A Unified Mining Pool for Stacks

What would this look like? The model for mining would no longer tie miners to a UTXO history. Instead, miners would work off-chain to collectively produce a block, and collectively announce it via a single, shared UTXO history. There would be only one UTXO history for Stacks at any point in time, except to recover from pool quorum failures.

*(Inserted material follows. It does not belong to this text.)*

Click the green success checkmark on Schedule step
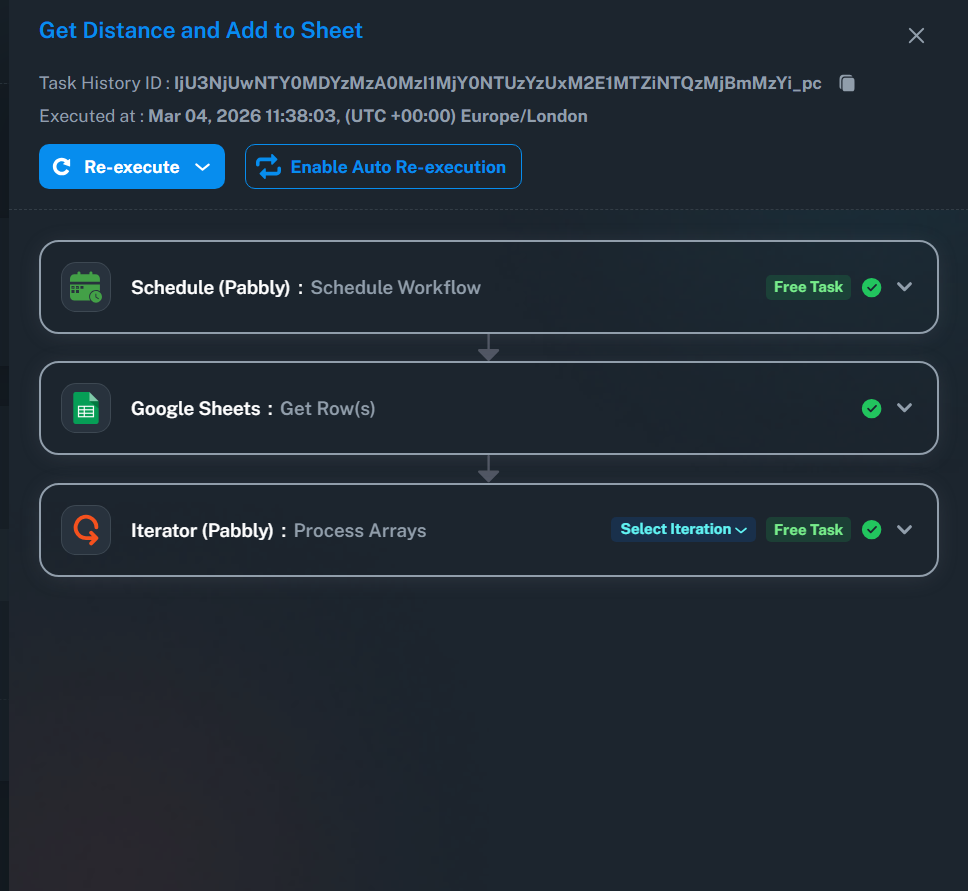The width and height of the screenshot is (968, 891). 872,288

Stacks miners would join the mining pool by sending some BTC to the pool – i.e. by creating a UTXO that the pool participants can spend. Then, when the pool produces a subsequent block-commit, it (1) consumes this UTXO and (2) grants the miner the ability to submit a portion of the signature for a given number of subsequent Bitcoin blocks. The Stacks miner would then be entitled to a pro-rata share of the STX earned by the production of each Stacks block mined in those Bitcoin blocks. For example, just to throw out some concrete numbers, a miner could create a UTXO to join the pool at Bitcoin block N with a redeem script that either allows the pool to spend it by Bitcoin block N+10, or allows the miner to reclaim the BTC after Bitcoin block N+11. If the pool picks up the UTXO, then the miner joins the pool and receives a pro-rata share of STX for the next 100 Bitcoin blocks. If the pool ignores the UTXO, then the pool is economically penalized – they forfeit a portion of the STX they would have earned based on the size of the UTXO ignored (more below).

Pool participants vote off-chain to select the transactions that will go into the block. Because everyone knows everyone else’s outstanding BTC contributions, we’d just have miners vote to include (or exclude) transactions based on their contribution weight. Once they’re done selecting transactions, they collectively spend the pool’s UTXO to produce a new block-commit that commits to the block and pays the PoX recipients. The Stacks blockchain itself would automatically disburse STX to the participants once the block rewards mature, and would require proof that miners did indeed vote on the transactions included in the block.

Adherence to the voting protocol is enforced by the threshold signature script: a block will only be produced if at least 66% of the signers, weighted by BTC contributions, approve of the block. The threshold can be made higher in practice, but it must be at least 66% to overcome Byzantine failures.

PoX itself would be lifted off of Bitcoin and into the block voting procedure. Each miner’s contribution to the pool would be doled out to PoX recipients in 1/100th increments (to use the example numbers from above). This way, miners must keep contributing BTC to the pool (and thus keep paying PoX payouts) in order to earn STX. Moreover, this ensures that the value of PoX payouts remains close to the value of the STX produced, even if there’s only one pool in operation.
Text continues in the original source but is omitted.